**Document extract:**
┌──

At min 3:15, I have written a similar equation, though your equation is missing that 1/n is squared (maybe that was a typo?). Here is the correct equation: Var ( Xbar ) = (1/n)^2 ∑ Var(Xi)
Please could you explain at 3:30 why Var(xi) = σ^2 rather than s^2 ? Isn't σ^2 the population variance, but xi is defined from i=1 to n so isn't it a sample? Or is the population only defined from i=1 to n?
Good question. Thanks for this post. Towards the beginning of this video, I discuss this a little, though I can try to elaborate here. I will break down your questions below: 1. why Var(xi) = σ^2 rather than s^2 ? s^2 is an estimator for the population variance σ^2. In other words, s^2 estimates σ^2 using the sample x1, x2,...xn. Just like x-bar is an estimator for the population mean, mu. By definition, X is a random variable with mean mu, and variance σ^2. While we may not know the variance, σ^2, and mean, mu, all xi's sampled from the random variable X will have variance, σ^2, and mean, mu. Using the xi's sampled from the random variable X, we can estimate the variance, σ^2, using s^2, and the mean, mu, using the sample mean, x-bar. 2. Isn't σ^2 the population variance, but xi is defined from i=1 to n so isn't it a sample You are correct that σ^2 the population variance. Also, you are correct that xi, for i=1,2..n is a sample. xi is a sample observation of the random variable x, which has variance σ^2. 3. Or is the population only defined from i=1 to n? The population is not only defined only for i=1 to n. It does not matter how many times we sample from the random variable x, the variance will always be σ^2 by definition of x. I hope this helps. If you have any follow-up questions, please let me know.
Yes. Good question. Most importantly, all xi, for i=1..n, must have the same variance, σ^2, which is discussed a little towards the beginning of the video, near min 0.20.
Yes. As discussed in this video, var(xbar) = sigma^2/n. Now, you also have a constant, 1/2, since you want to find var(1/2 * xbar). In general, if "a" is a constant, and "x" is random, then var(ax) = a^2 * var (x). Therefore var(1/2 * xbar ) = 1/4 * var(xbar) = 1/4 * sigma^2/n
I think the proof is wrong since proposition Var(Xi) = sigma^2 i={1,2,...n} is not correct, keeping in mind that sigma^2 is actually the population variance, which by definition differs from the deviation of every single Xi (except if Xi=c for all i)

└──

**Task set:**
1 - List every video timestamp mentioned in the comment thread on the variance of the sample mean.
2 - Write the next reply in the comment thread on the variance of the sample mean, picking up after its final comment.

**Extracted information:**
┌──

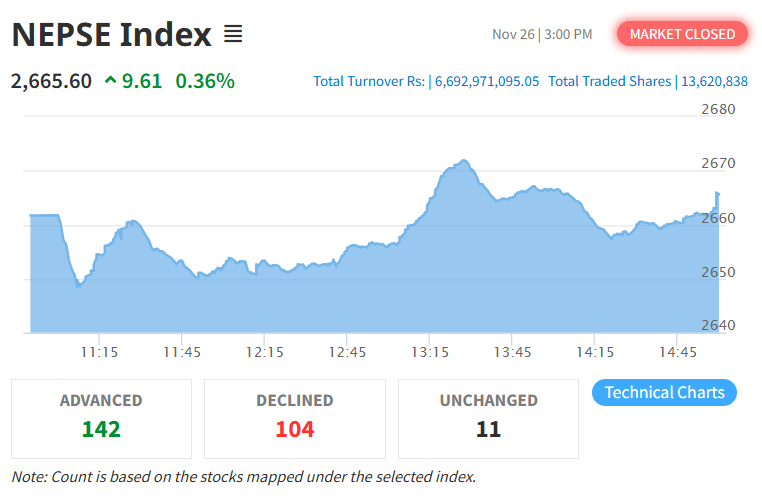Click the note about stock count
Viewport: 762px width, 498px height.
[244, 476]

└──
┌──

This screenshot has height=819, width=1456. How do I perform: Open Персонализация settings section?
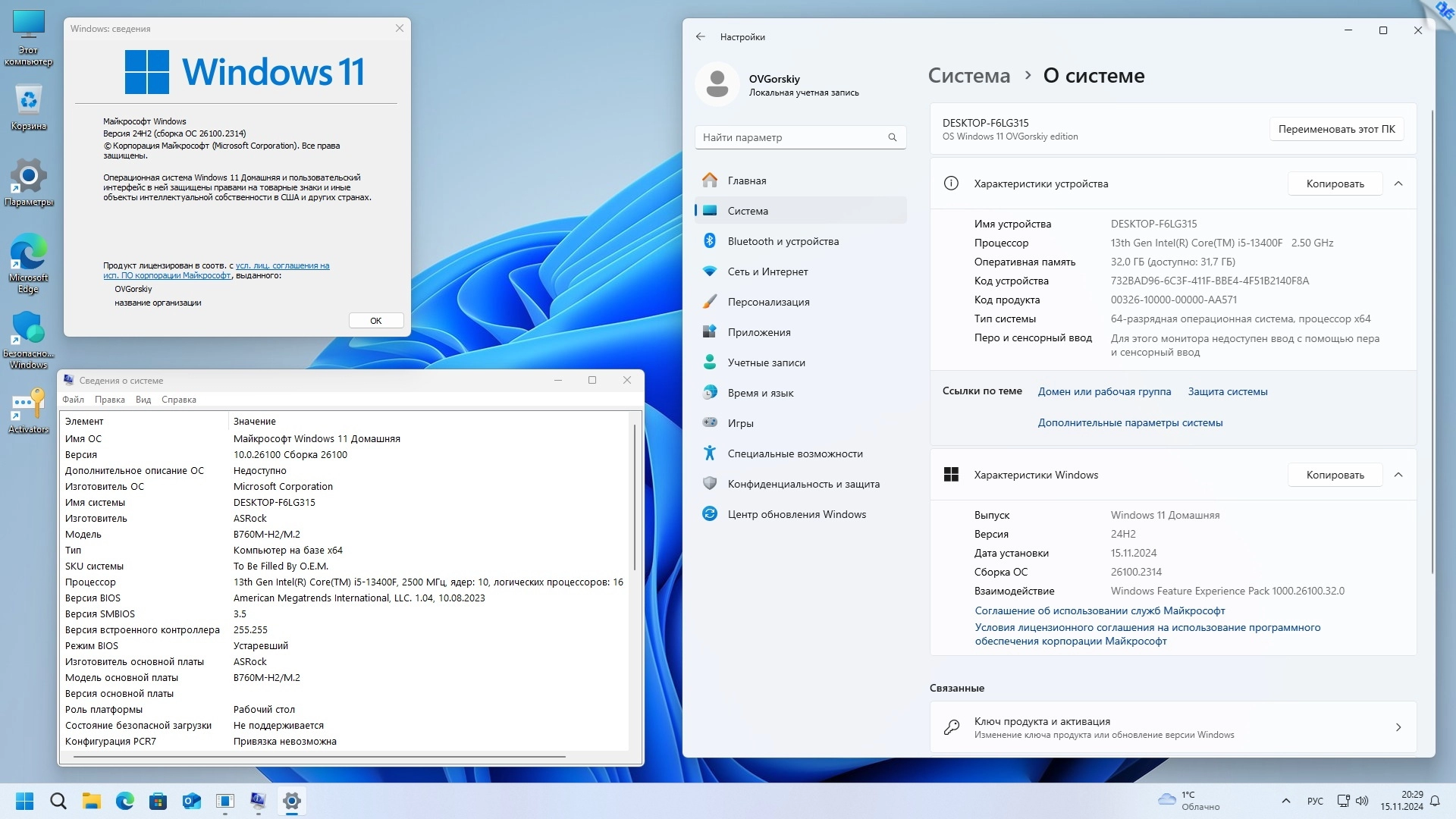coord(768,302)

└──

**Expected answers:**
1 -
3:15
3:30
0.20

2 -
On the other hand I think that your confusion comes from assuming that mentioned above proposition is the same as THE MEAN OF Var(xi) for all i={1,2,...,n} which ofc is equal to squared sigma.
@@nicolas0851 no, the video is correct. This calculation of VAR(Xbar) assumes that X_i , i = 1,2,3 are i.i.d and by definition of i.i.d they have the same variance sigma^2
In this video, there is only 1 random variable, X, therefore, we do not need an independence assumption. x1, x2, ... xn are different observations for the random variable X. This website might be helpful in explaining random variables in more detail: www.investopedia.com/terms/r/random-variable.asp#:~:text=Key%20Takeaways,value%20in%20a%20continuous%20range).
Are you asking for the proof for Chebyshev's Inequality? Can you provide more details for this question? I am not sure why we would use Chebyshev's Inequality to find the variance of a sample mean? Though, I feel like I am missing something in this question.... usually we use Chebyshev's Inequality to tell us something about the probability of randomly sampling a value within a specified number of standard deviations from the mean... For example, Chebyshev's inequality tells us that at least 75% of values (regardless of the distribution for those values) are within 1 standard deviation from the mean.
@@Stats4Everyone Hi! Sorry it took me so long to reply. It turned out the question was faulty, what the Professor actually wanted was an upper limit approximation for the variance. Thanks anyway!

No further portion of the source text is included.